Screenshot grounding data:
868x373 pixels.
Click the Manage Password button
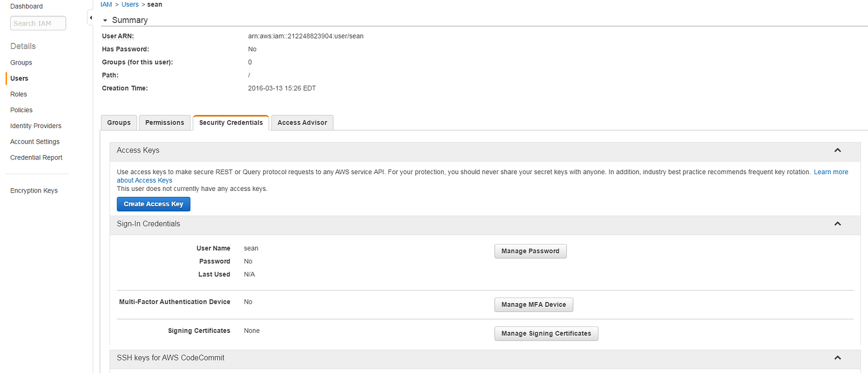(x=530, y=251)
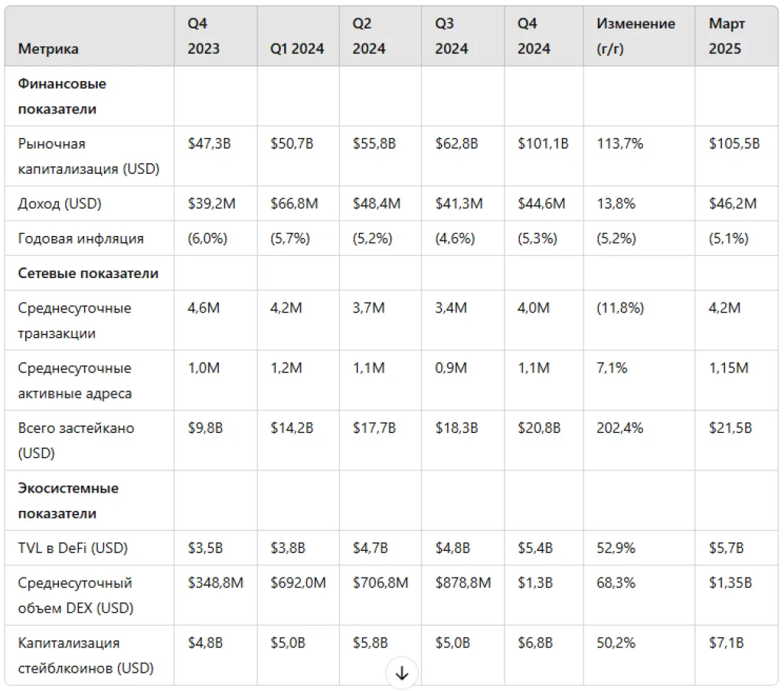Select the Финансовые показатели section row
The image size is (784, 691).
[62, 97]
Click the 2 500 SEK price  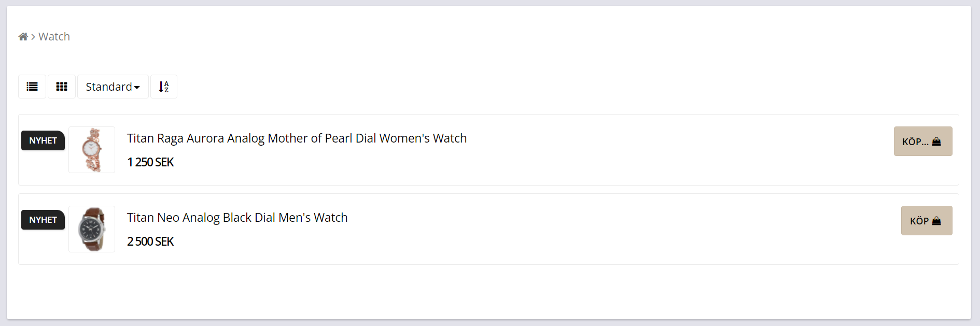tap(150, 242)
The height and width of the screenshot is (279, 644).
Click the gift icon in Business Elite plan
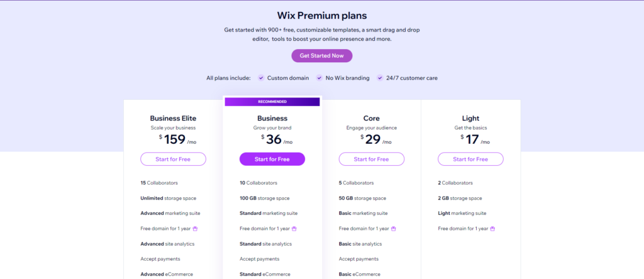coord(195,229)
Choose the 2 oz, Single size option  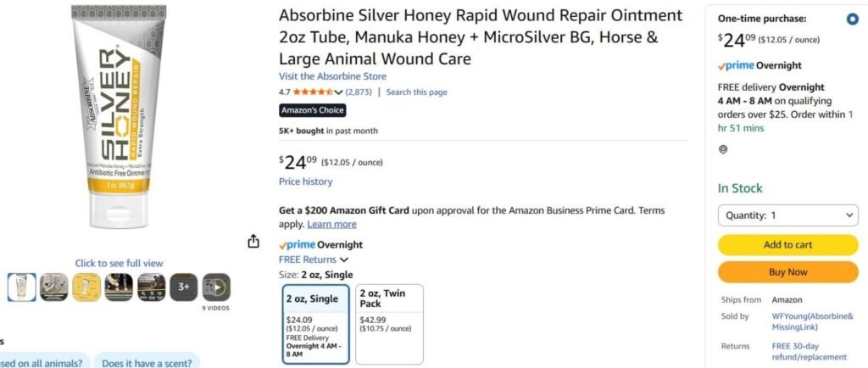pyautogui.click(x=315, y=324)
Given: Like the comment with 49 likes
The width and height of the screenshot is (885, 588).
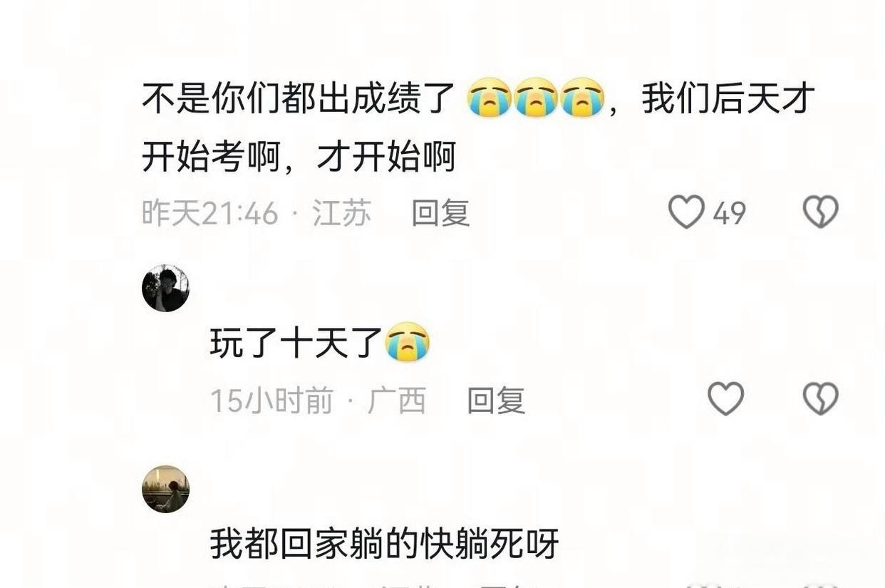Looking at the screenshot, I should point(686,212).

What the task asks: Exactly the lines from the line containing "Given: Like the comment with 49 likes" to the end of the records need to be copied, both ends included, with pictures left out.

Answer to the exercise:
Given: Like the comment with 49 likes
The width and height of the screenshot is (885, 588).
Looking at the screenshot, I should point(686,212).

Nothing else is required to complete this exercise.